Harvard developed their own definition of business: ‘making things to sell, at a profit, decently’.
“Two basic activities were identified by this definition: manufacturing, the act of production; and merchandising or marketing, the act of distribution”
– (The Modern Mind by Peter Watson, page 79).
And what a great success the MBA was. So successful that all sorts of institutions now offer MBAs. And in many cases they bear little resemblance to the original. There are shoddy institutions with low academic standards offering MBAs but also old prestigious Universities have jumped on the bandwagon sometimes without the appropriate staff – old economics courses get rebranded as “MBA” and much teaching is done by part-time consultants.
The MBA has been such a marketplace success that product quality, and academic standards have not held up strongly.
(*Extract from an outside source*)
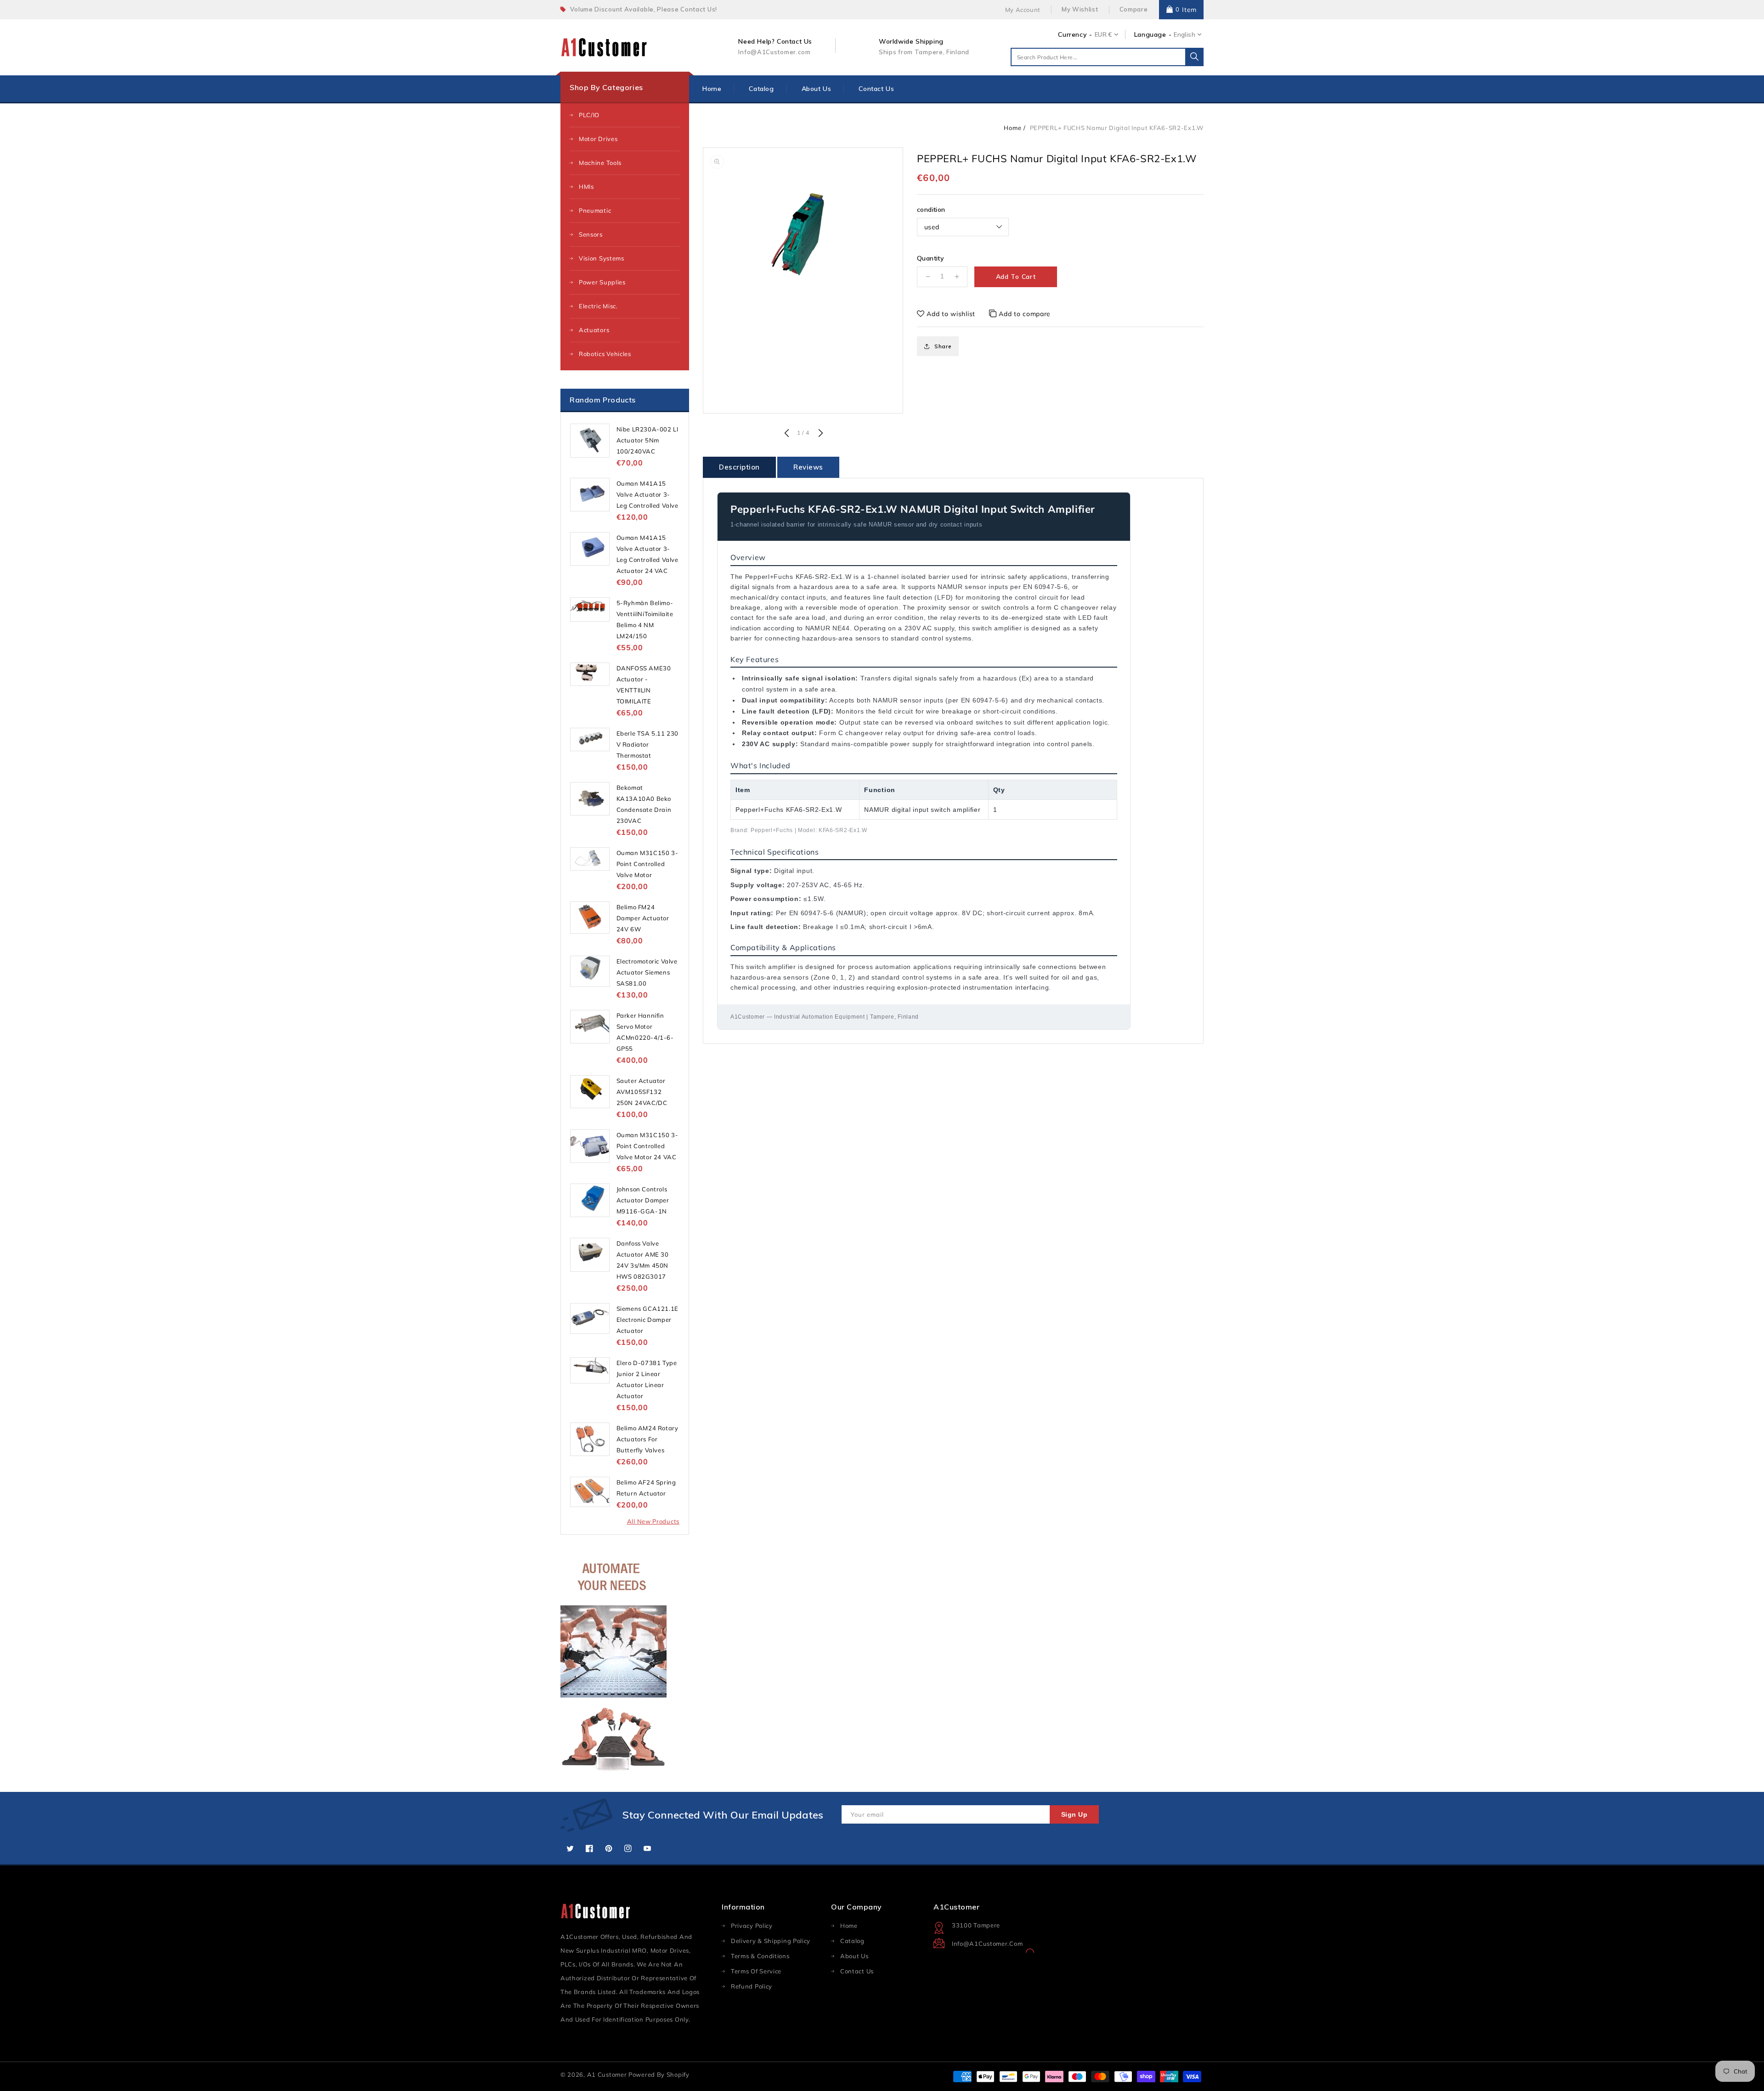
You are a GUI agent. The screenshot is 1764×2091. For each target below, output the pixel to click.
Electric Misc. (598, 306)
It’s a pity because that original idea was clearly a winner.
I wonder if the emphasis on case studies was part of the problem. Case studies are fine for teaching analysis and consensus building, but they can distract from real knowledge. They tend to reinforce old myths and group-think. The teaching of engineers and doctors placing more emphasis on fundamental principles. Also the case study approach requires good moderators, rather than researchers at the top of their game. So MBA schools are staffed by many non researchers, or the research and the classroom become separated from one another.
As I said, it’s a pity because the original idea of the MBA was clearly a winner. “Making things to sell, at a profit, decently”.